# Calling all Youngins (under 30)



## NYDrew (Jan 20, 2006)

Hey guys, we're the last of a dying breed.  The breed of people who love skiing for what it is, not for the air in the parks.  We are the decendants of those older people here in AZ.  No offence to anyone older, but sometimes you just need people your own age.  Of course you will be welcome to join, but the idea of this trip will be to possibly meet ski partners who will still ski with when were your age, when everyone is parkin it up.

I'm sick of going on trips with friends, and skiing on my own while they go play in the park or lollygag down a green trail.  I want to set up a spring breakish time trip for us.  Call it the junior AZ outing if you like.

I have no further ideas on this, I just know I want to do it.  Give me thoughts.  (screw the ski club at my school, they are ungrateful for all the work I do for them anyway)


----------



## Greg (Jan 20, 2006)

I'm 32. I don't make the cut... :lol:


----------



## riverc0il (Jan 20, 2006)

i am not sure i want to make the cut being called a youngin at 27 :lol: i prefer inclusive gatherings any ways, so i gotta pass on this one.


----------



## Greg (Jan 20, 2006)

Put it this way.

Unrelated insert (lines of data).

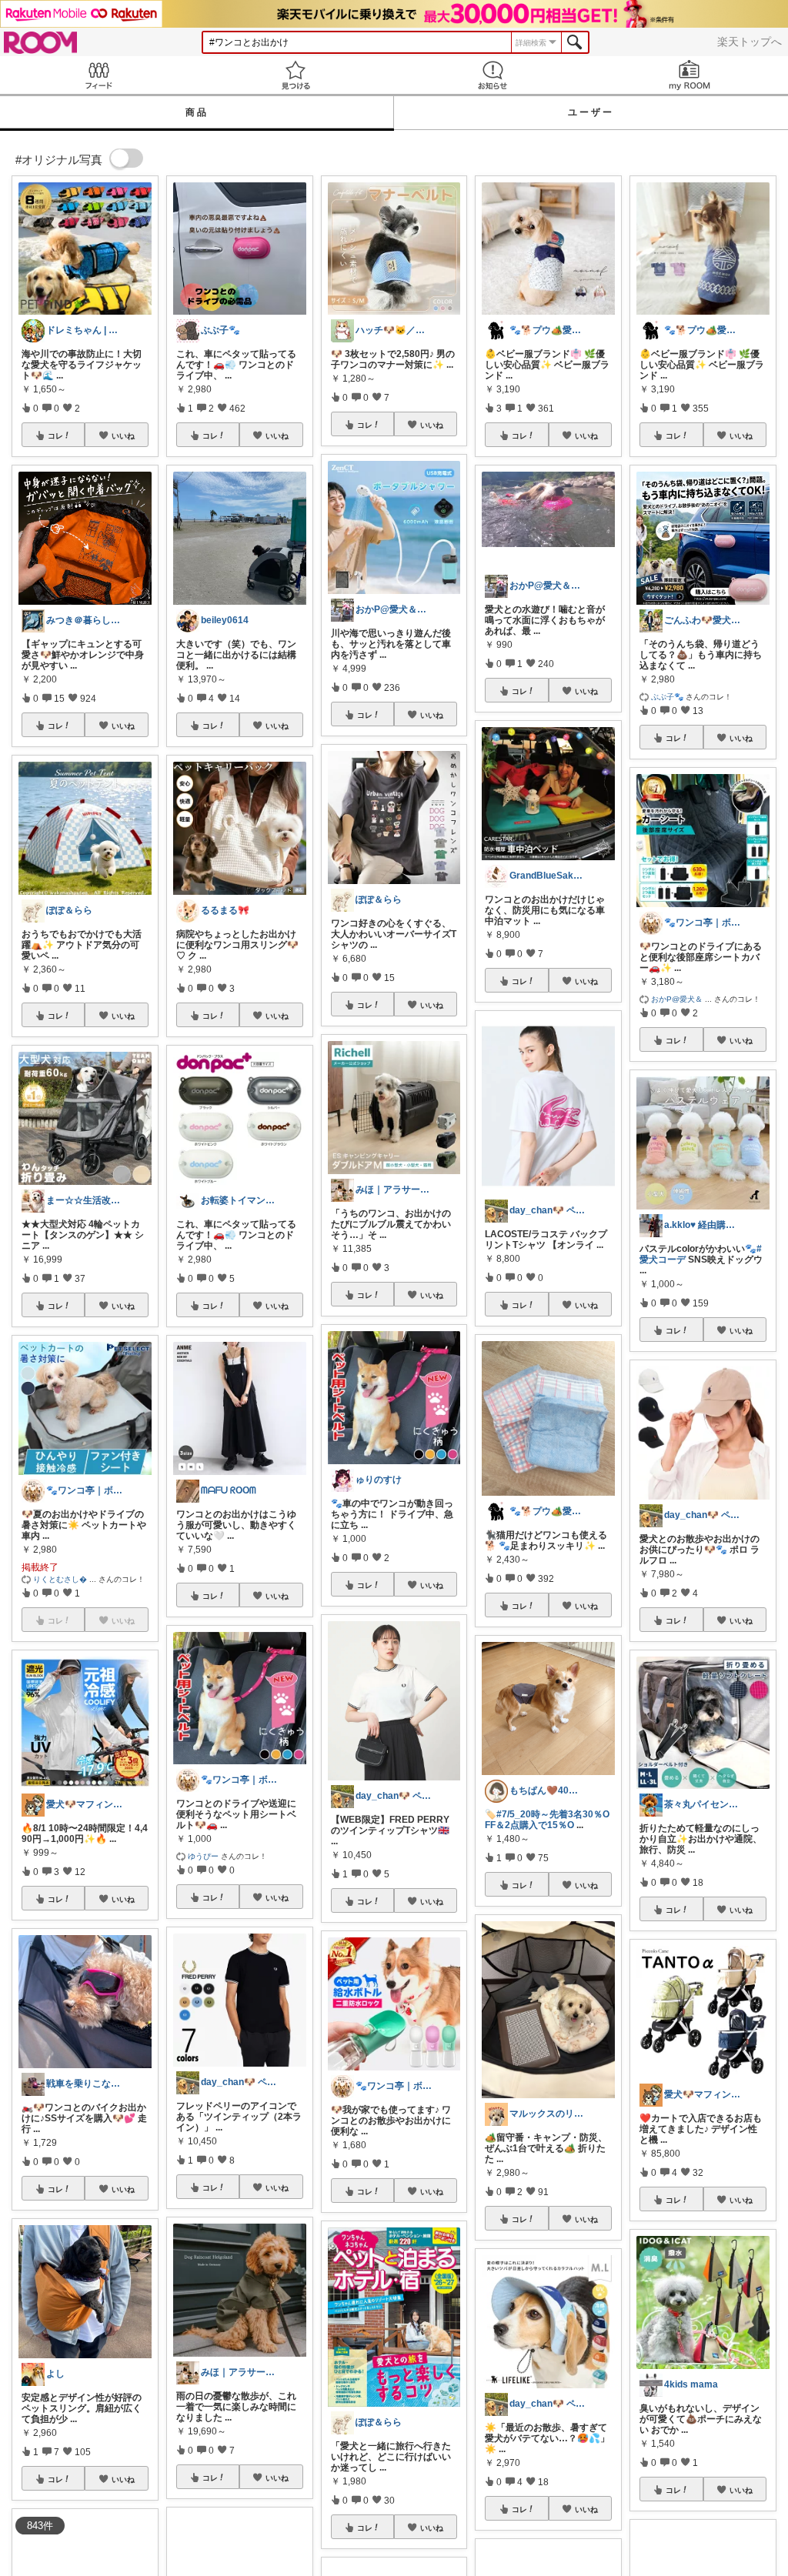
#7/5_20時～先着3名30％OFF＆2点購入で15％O (547, 1819)
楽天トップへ (749, 41)
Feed (98, 75)
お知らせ (492, 75)
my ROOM (689, 75)
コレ (55, 435)
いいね (123, 435)
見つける (295, 75)
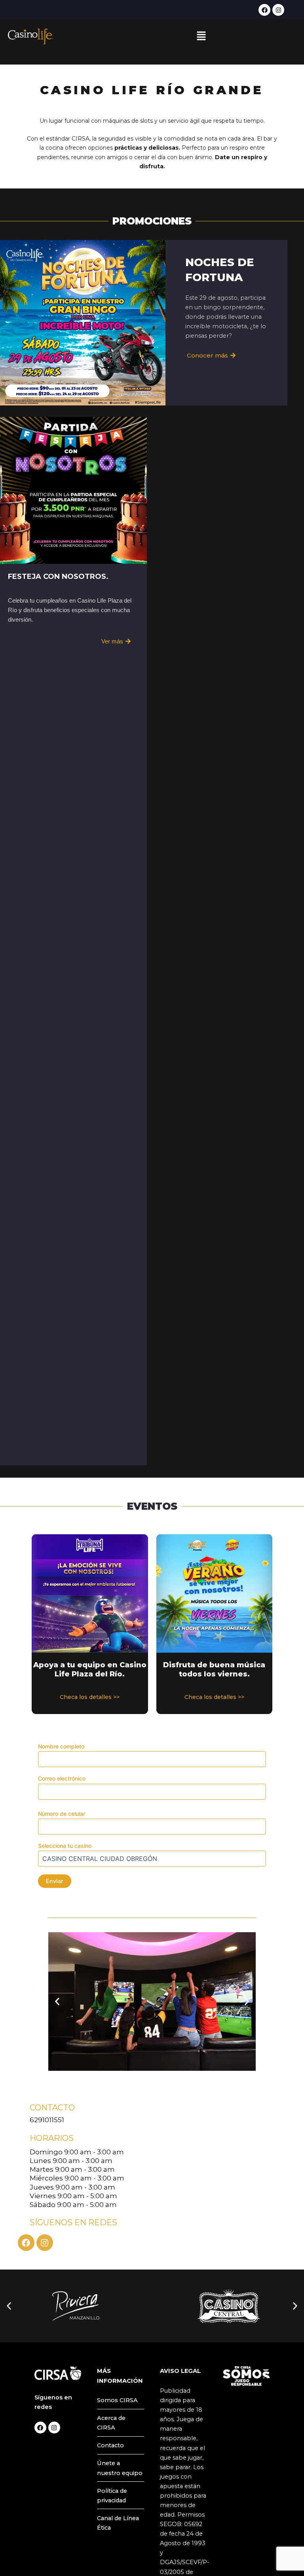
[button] (201, 36)
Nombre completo (61, 1746)
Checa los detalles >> (90, 1697)
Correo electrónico (62, 1778)
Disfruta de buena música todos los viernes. (214, 1669)
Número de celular (61, 1813)
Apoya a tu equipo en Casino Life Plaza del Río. (89, 1669)
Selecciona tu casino (64, 1845)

The majority of the older AZers I've met can ski circles around me; yeah - some of you youngins are all right too...


----------



## Marc (Jan 20, 2006)

Yeah, why bother making an outing restricted.  Seems like we have tough enough time finding a time for an outing when everyone's invited.

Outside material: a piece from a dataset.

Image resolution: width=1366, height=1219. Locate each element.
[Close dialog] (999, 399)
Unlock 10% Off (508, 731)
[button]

Besides, the young guys may have the muscles, but the old guys have the mileage...   :dunce:


----------



## NYDrew (Jan 21, 2006)

didnt say it was restricted, its just going to be centered around around the type of stuff that younger people like to do...like drinking, flirting and skiing all in the same 24 hours.

hey im tryin to save the soul of skiing by reviving the younger generation.  its just an idea

and yeah, considering the fact that the only AZers i have met are peter and jim, if you take age into account, they can both ski circles around me 20x over (and I get paid to ski!)  Its exactly as said...milage.  I may have the youth to power me through an injury, but i dont think i will be able to ski like them when i reach that age.  again, im just trying to unite younger skiiers, such that when we become the "old" guys, we will be there to help out the younger generation like peter helped me out.

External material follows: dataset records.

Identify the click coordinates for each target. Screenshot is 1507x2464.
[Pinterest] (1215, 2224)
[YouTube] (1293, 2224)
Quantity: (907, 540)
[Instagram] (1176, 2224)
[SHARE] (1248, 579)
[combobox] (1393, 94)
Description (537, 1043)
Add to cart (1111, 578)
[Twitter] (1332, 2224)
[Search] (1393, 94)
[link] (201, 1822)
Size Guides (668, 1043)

ie. 30 years from now me, greg and river are members of AARP.  somehow by a miricle there is a college kid who still doesnt like jumps and needs a ride to hunter, he will have someone to drive him and ski with (pete, this whole idea is a tribute to you, so hopefully one day i can do to someone else what you did for me) but i would really like to meet some people my own age.  im really starting to fear that when i am finally retired, i will have no one to ski with.


----------



## riverc0il (Jan 21, 2006)

NYDrew, i feel ya.  i have always had a hard time finding people to ski with, especially my own age.  most of the folks i have skied with i either met online through the forums or have been random people i met on the hill, not close friends of my own age that i can call up any given weekend and conspire on which mountain to tackle.  and out of those people, i think only a few people i have teamed up with were my own age.  but that doesn't bother me at all.  if people are into what i like to ski and want to ski with me, i really don't care what age they are.  i often find the older guys have perspective and experience that makes an afternoon quite fine.  and skiing with a guy in his 40s or 50s down the stuff i enjoy inspires me to the idea that i will still be tackling tough terrain well into my middle age.


----------



## Greg (Jan 21, 2006)

NYDrew said:
			
		

> ...like drinking, flirting and skiing all in the same 24 hours.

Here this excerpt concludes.